We are entering the era of "big Data". According to IDC monitoring statistics, the total amount of global data in 2011 has reached 1.8ZB (1ZB equivalent to 1.3 billion Chinese per person a 1000G capacity of the computer storage of information), and this number is still doubling every two years, the rate is expected to http:// Www.aliyun.com/zixun/aggregation/33722.html ">2020 year Global will have a total of 35ZB of data volume, growth nearly 20 times times." The development of large data benefits from the following: (1) Moore's Law. Moore's law content is that the microprocessor's performance is increased by one time every 18 months, or the price drops by half, its core is accompanied by the high speed of hardware performance and reduce the cost of hardware, which provides the storage of large data in hardware and cost. (2) Cloud computing/pervasive computing. Cloud computing improves the efficiency of large data processing and reduces processing costs effectively. (3) Social networks. The development of social networks has greatly extended the dimensions and capacity of the data.
The Internet and large data are a pair of twins born of the development of information technology. The internet can easily and accurately record user-related data, leading the world into the era of data explosion. The development of Internet has greatly accelerated the data accumulation speed, and produced a large number of semi-structured, unstructured data, which also facilitated the development of relevant large data analysis technology. At the same time, the Internet is one of the most widely used in the field of data analysis, such as the search engine's technical basis is based on large data analysis algorithm design, internet users of precision marketing is based on large data analysis.

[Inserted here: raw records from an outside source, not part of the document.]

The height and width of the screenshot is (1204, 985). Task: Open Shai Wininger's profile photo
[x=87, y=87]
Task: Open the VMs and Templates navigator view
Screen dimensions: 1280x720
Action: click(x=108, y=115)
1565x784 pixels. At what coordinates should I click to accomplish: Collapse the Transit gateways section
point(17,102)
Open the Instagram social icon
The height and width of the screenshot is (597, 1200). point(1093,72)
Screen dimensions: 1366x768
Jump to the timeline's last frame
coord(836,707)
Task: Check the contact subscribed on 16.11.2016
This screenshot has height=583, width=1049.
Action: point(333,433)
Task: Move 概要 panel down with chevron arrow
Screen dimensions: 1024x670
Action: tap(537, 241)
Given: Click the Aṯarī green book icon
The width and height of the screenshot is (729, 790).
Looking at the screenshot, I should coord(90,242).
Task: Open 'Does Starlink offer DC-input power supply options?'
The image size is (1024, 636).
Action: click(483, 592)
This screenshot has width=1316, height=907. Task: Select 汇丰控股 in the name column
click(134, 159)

Data is an important asset to the site. It can be said that who can better grasp and use of data, who will grasp the future of the Internet. As a result, some big internet companies put a lot of human and material resources into the data, such as Alibaba's move to the data strategy to the platform strategy (CAT, Taobao), financial strategy (Alipay) place. With the accumulation of Internet related data, how to analyze and excavate relevant data correctly and effectively has become a major challenge for internet companies. At the same time, the data application also involves the user privacy problem, how to use the relevant data properly and reasonably is a problem that needs to be clarified. These problems will be discussed in more detail later.
Zhou Hongmei
, Renmin University of China, Ph. D. In electronic commerce, PhD, Master of Statistics, has been in cnnic and the consulting work, has served as the consulting Vice president and chief statisticians, E-commerce has a more in-depth study.